(Entries taken from a collection)
=== Section Start ===

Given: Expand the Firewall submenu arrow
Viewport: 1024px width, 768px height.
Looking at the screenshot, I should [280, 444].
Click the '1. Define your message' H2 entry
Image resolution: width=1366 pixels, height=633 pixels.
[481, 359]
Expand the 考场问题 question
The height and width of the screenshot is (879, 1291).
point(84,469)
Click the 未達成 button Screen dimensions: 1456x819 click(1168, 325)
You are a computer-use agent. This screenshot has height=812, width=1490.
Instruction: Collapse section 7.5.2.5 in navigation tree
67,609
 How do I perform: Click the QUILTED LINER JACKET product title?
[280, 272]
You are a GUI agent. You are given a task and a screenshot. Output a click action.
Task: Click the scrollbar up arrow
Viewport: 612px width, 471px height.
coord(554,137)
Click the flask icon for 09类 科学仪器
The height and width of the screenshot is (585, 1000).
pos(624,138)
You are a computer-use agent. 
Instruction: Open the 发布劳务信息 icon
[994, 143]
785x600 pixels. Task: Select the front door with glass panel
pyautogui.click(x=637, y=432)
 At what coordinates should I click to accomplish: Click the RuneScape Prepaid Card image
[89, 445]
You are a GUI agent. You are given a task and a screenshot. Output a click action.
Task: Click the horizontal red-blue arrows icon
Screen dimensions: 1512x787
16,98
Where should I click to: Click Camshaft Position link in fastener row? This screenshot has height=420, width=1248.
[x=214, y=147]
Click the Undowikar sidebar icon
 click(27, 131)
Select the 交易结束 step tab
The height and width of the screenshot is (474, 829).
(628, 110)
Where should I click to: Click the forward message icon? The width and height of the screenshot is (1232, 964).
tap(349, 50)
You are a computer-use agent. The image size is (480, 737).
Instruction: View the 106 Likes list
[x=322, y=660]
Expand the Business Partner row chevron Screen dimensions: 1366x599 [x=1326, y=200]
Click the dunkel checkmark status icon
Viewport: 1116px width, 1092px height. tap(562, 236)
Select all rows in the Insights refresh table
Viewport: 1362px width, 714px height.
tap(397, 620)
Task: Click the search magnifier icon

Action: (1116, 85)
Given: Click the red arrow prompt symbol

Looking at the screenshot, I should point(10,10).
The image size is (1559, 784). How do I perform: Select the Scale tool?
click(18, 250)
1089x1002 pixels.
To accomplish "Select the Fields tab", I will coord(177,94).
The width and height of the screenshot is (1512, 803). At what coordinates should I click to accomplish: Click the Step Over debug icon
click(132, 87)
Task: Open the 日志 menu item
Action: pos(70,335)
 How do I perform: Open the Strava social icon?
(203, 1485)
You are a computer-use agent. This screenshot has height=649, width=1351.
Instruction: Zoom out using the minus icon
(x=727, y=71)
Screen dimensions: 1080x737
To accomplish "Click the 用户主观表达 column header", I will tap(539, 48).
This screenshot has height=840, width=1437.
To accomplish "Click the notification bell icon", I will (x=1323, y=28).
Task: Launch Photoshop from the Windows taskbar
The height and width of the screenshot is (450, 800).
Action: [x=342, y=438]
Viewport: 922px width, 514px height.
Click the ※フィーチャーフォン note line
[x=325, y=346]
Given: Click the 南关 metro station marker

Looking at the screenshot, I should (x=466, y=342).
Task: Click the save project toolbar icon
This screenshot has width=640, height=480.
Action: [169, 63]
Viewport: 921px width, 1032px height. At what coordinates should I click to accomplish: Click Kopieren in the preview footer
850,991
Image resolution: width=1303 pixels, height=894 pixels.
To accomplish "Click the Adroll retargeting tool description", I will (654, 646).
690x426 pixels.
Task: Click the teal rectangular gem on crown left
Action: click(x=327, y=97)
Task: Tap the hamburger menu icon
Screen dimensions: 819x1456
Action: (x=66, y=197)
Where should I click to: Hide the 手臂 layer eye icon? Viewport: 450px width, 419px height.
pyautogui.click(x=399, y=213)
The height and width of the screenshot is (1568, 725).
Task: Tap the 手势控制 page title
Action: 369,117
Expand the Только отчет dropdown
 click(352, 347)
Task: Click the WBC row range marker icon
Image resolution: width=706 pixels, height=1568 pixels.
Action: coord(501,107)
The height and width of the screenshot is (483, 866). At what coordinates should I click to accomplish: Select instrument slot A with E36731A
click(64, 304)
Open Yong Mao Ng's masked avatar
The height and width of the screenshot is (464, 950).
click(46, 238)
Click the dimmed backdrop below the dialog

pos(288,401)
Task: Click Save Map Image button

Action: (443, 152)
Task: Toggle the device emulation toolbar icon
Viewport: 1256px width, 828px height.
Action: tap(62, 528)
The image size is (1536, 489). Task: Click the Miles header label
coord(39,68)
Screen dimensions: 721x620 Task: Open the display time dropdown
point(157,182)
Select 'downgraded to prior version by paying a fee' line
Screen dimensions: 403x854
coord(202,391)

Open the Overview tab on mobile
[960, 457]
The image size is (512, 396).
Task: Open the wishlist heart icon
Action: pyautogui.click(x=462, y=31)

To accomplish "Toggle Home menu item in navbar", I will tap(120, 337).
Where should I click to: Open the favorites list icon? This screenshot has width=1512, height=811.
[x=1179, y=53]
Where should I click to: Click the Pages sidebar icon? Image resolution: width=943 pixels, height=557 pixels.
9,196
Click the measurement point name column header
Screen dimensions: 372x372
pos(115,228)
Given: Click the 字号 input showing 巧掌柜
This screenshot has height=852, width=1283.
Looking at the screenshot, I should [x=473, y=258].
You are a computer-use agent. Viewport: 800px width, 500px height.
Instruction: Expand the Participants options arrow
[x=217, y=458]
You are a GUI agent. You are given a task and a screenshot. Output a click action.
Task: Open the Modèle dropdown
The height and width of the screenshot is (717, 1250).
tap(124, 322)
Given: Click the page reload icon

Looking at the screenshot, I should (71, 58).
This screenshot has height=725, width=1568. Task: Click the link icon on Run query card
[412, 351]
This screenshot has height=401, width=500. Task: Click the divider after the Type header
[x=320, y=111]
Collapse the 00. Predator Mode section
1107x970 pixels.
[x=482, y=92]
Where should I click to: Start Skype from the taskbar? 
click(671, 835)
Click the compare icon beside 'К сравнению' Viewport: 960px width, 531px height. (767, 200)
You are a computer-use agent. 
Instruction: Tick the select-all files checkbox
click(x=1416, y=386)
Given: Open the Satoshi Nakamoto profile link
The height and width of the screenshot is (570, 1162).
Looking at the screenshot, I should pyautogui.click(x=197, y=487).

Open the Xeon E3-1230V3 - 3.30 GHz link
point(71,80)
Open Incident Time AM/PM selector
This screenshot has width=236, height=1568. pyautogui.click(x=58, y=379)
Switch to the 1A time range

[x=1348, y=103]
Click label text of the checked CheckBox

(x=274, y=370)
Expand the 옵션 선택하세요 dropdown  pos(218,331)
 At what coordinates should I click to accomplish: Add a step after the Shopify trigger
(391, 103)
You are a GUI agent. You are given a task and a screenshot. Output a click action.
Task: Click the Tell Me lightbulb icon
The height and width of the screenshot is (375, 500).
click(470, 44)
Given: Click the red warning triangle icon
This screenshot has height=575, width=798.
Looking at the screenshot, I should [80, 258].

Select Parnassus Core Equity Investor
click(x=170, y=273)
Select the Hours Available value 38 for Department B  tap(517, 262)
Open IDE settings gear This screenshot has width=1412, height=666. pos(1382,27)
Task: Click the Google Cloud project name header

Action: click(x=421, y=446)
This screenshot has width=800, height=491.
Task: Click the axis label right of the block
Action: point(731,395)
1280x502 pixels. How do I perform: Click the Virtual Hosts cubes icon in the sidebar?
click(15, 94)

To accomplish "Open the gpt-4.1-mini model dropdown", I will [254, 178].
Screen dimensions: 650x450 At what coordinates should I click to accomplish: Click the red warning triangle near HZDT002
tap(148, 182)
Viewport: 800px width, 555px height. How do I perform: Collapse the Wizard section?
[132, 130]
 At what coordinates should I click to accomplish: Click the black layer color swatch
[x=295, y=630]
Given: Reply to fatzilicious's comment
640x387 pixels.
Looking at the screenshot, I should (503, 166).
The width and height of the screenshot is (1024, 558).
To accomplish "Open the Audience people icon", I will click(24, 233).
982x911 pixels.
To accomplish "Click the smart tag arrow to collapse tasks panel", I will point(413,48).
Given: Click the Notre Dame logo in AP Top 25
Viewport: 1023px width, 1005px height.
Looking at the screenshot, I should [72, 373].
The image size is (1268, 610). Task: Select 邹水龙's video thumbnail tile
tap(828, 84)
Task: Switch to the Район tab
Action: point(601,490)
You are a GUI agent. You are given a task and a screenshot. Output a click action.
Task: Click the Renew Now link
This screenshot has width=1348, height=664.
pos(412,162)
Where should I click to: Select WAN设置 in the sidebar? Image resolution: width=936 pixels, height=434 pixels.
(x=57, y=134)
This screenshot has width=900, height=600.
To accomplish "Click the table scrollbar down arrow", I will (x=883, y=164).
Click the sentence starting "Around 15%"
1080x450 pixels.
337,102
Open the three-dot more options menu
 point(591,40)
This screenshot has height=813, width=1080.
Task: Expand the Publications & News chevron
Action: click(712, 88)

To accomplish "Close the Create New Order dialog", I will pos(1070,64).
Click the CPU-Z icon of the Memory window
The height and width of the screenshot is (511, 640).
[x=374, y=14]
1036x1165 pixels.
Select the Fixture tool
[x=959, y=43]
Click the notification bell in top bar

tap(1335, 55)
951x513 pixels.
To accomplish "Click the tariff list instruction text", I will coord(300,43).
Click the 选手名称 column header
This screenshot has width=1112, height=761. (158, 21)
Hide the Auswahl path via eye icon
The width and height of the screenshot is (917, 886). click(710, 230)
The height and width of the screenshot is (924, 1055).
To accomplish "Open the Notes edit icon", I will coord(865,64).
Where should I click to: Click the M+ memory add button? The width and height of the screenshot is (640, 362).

=== Section End ===

[What this task involves] Beginning with the line that has "This screenshot has height=852, width=1283." and ending with the line that has "Given: Open the Satoshi Nakamoto profile link", set down the lines above exactly and include no others.

[Exercise result]
This screenshot has height=852, width=1283.
Looking at the screenshot, I should [x=473, y=258].
You are a computer-use agent. Viewport: 800px width, 500px height.
Instruction: Expand the Participants options arrow
[x=217, y=458]
You are a GUI agent. You are given a task and a screenshot. Output a click action.
Task: Open the Modèle dropdown
The height and width of the screenshot is (717, 1250).
tap(124, 322)
Given: Click the page reload icon

Looking at the screenshot, I should (71, 58).
This screenshot has height=725, width=1568. Task: Click the link icon on Run query card
[412, 351]
This screenshot has height=401, width=500. Task: Click the divider after the Type header
[x=320, y=111]
Collapse the 00. Predator Mode section
1107x970 pixels.
[x=482, y=92]
Where should I click to: Start Skype from the taskbar? 
click(671, 835)
Click the compare icon beside 'К сравнению' Viewport: 960px width, 531px height. (767, 200)
You are a computer-use agent. 
Instruction: Tick the select-all files checkbox
click(x=1416, y=386)
Given: Open the Satoshi Nakamoto profile link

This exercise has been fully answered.